**Brief**
All lines in the records that carry the string "this" are to be shown.

Data to examine START

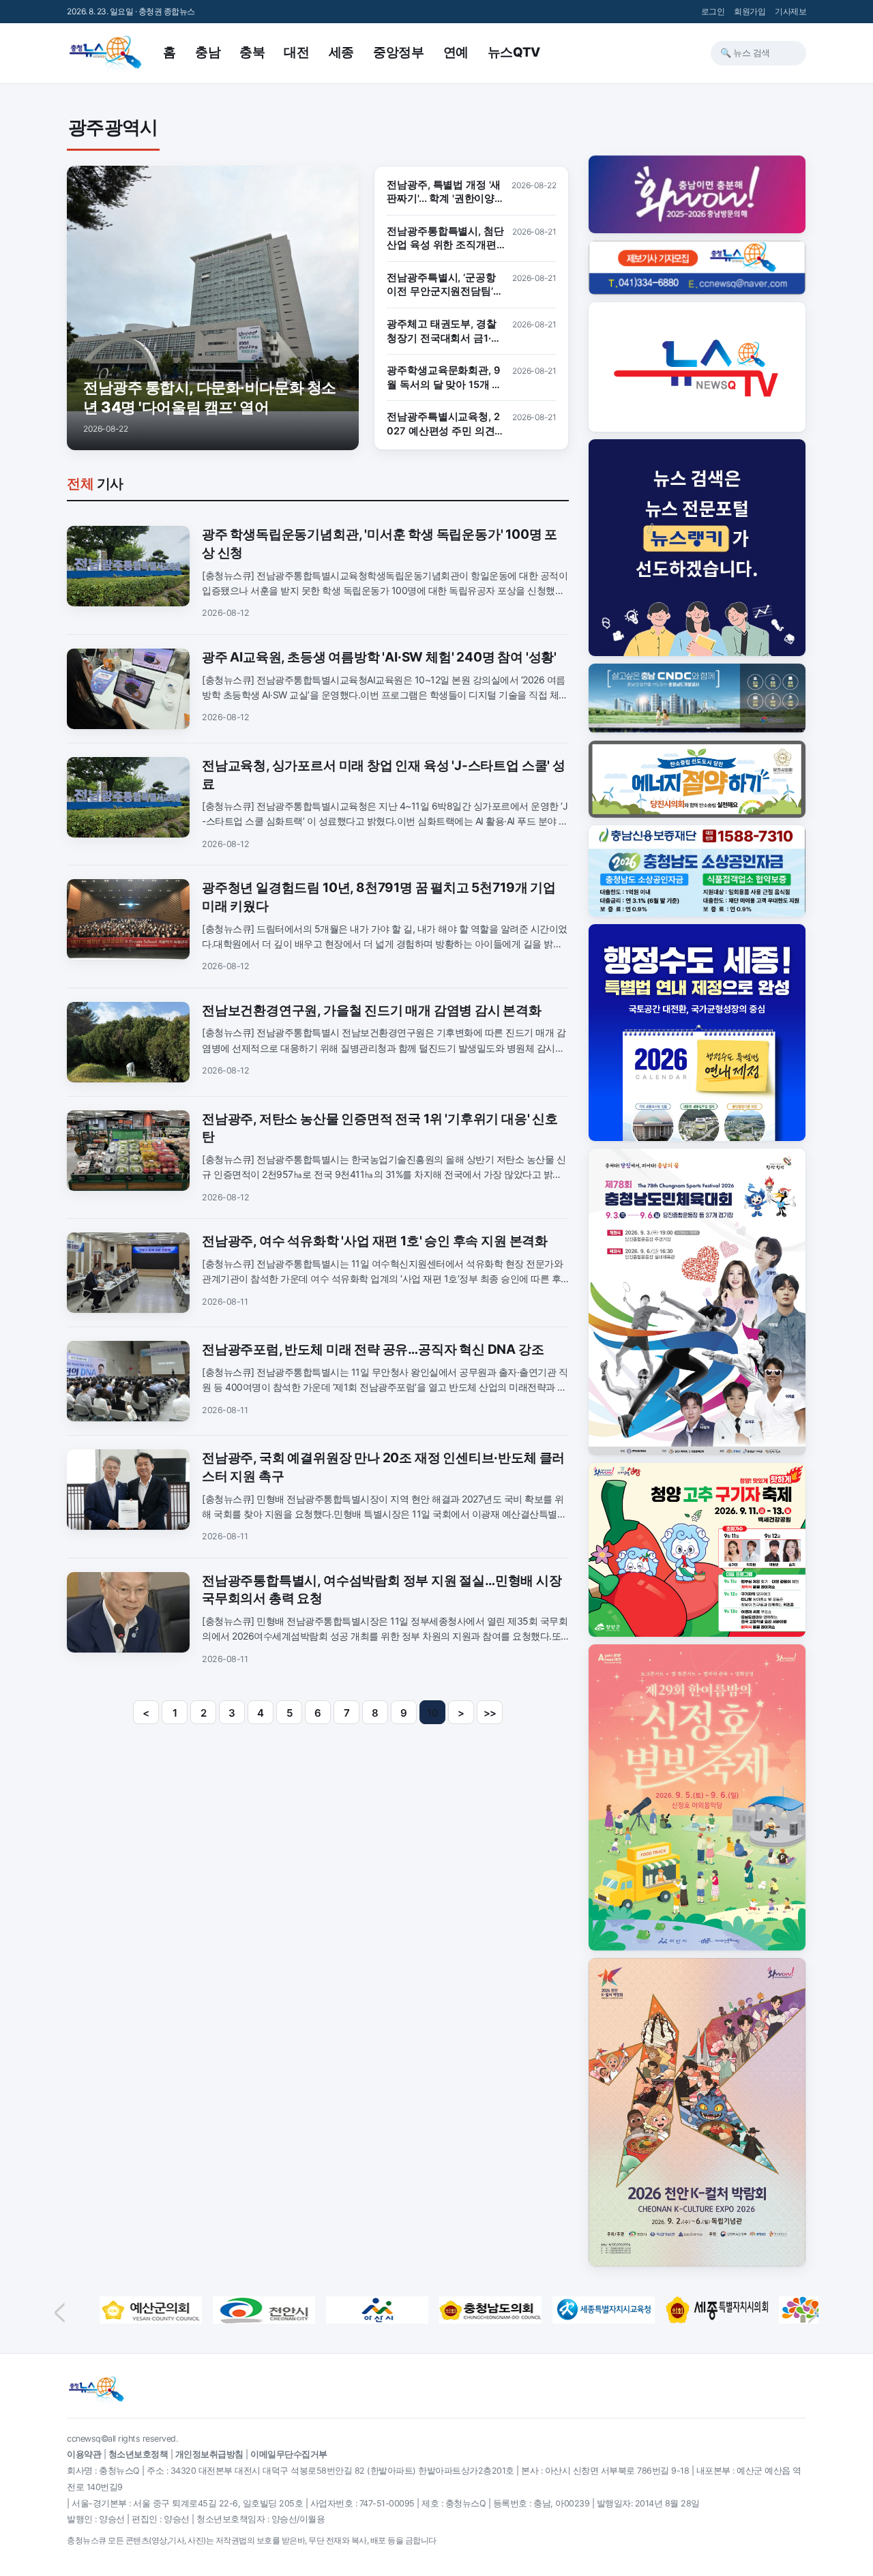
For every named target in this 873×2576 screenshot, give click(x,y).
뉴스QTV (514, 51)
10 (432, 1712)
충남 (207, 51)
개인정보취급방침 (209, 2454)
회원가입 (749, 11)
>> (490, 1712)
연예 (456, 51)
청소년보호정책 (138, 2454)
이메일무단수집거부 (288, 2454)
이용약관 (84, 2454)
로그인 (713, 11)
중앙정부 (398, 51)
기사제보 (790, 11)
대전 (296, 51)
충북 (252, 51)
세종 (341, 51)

Data to examine END
Data to examine START

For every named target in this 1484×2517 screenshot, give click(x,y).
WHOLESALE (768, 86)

Data to examine END

**Exercise output**
For every named target in this 873×2576 screenshot, give click(x,y).
For every named target in this 1484×2517 screenshot, give click(x,y).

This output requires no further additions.